Re: [RFC PATCH] btrfs-progs: mkfs: Enforce 4k sectorsize by default

asahi.lists.linux.dev archive mirror
 help / color / mirror / Atom feed

From: Hector Martin <marcan@marcan.st>
To: Qu Wenruo <quwenruo.btrfs@gmx.com>, Neal Gompa <neal@gompa.dev>,
	linux-btrfs@vger.kernel.org
Cc: David Sterba <dsterba@suse.cz>,
	Davide Cavalca <davide@cavalca.name>,
	Sven Peter <sven@svenpeter.dev>, "axboe@fb.com" <axboe@fb.com>,
	Asahi Linux <asahi@lists.linux.dev>
Subject: Re: [RFC PATCH] btrfs-progs: mkfs: Enforce 4k sectorsize by default
Date: Tue, 21 Mar 2023 19:07:29 +0900	[thread overview]
Message-ID: <8a52f55e-9b91-c6da-f2f6-eb8ccb87093d@marcan.st> (raw)
In-Reply-To: <b4329200-650e-f46e-505a-e5248f187be6@gmx.com>

On 21/03/2023 12.21, Qu Wenruo wrote:
> 
> 
> On 2023/3/21 10:03, Neal Gompa wrote:
>> We have had working subpage support in Btrfs for many cycles now.
>> Generally, we do not want people creating filesystems by default
>> with non-4k sectorsizes since it creates portability problems.
> 
> My biggest concern for now is, I haven't yet done any subpage testing 
> for a while.
> 
> The bottle neck is the lack of computing power.
> 
> I only have one decent (RK3588 based SBC, Rock5B) board available for 
> testing, but it's taken by my daily fstests runs, and it's still using 
> 4K page size for the aarc64 VM.
> 
> Although I have an backup SBC (the same Rock5B), it's reserved mostly 
> for upstreaming and testing for the RK3588 SoC.
> 
> Personally speaking, this change would bring a lot of more testing 
> feedback from Asahi guys, thus would be pretty awesome.

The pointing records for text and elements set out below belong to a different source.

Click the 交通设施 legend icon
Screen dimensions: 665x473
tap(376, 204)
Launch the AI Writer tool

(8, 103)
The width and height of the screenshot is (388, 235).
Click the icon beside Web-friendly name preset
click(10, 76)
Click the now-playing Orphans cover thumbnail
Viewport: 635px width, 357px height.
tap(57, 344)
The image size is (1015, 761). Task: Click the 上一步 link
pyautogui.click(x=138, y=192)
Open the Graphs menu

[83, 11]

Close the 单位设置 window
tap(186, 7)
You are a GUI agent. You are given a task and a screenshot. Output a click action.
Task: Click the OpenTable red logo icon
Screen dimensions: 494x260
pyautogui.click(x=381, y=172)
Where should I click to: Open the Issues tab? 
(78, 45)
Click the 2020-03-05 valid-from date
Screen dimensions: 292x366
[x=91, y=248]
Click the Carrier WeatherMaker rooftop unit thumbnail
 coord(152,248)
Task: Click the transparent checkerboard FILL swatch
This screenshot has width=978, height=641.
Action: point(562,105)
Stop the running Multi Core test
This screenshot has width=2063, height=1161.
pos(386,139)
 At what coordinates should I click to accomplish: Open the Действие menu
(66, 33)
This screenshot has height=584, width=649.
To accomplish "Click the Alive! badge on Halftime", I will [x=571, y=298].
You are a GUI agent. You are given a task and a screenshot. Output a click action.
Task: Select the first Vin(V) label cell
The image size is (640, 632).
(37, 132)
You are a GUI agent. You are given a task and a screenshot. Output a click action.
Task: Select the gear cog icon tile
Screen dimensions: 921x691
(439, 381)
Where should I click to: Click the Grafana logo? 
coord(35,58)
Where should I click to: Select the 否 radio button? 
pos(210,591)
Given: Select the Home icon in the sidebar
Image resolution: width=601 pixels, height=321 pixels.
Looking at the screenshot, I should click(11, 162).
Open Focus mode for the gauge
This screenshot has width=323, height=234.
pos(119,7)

Note that we already have a bunch of people running Fedora Asahi, and as
far as I know those images are created on 4K systems and then used on
16K systems, so this should be already getting real-world testing (and
will get a lot more once we get to official announcement/release)
regardless of the default.

IOW, this change is mostly about people creating secondary btrfs
filesystems on Asahi directly, which is relatively niche in comparison.
So if you have a subpage bug it's going to hit Asahi users whether this
change happens or not :)

> 
> But on the other hand, I really don't want any big bug screwing up early 
> adopters, and further damage the reputation of btrfs.
> 
> 
> Would the Asahi guys gives us some early test results?
> (AKA, full fstests runs with 16K page size and 4K sectorsize).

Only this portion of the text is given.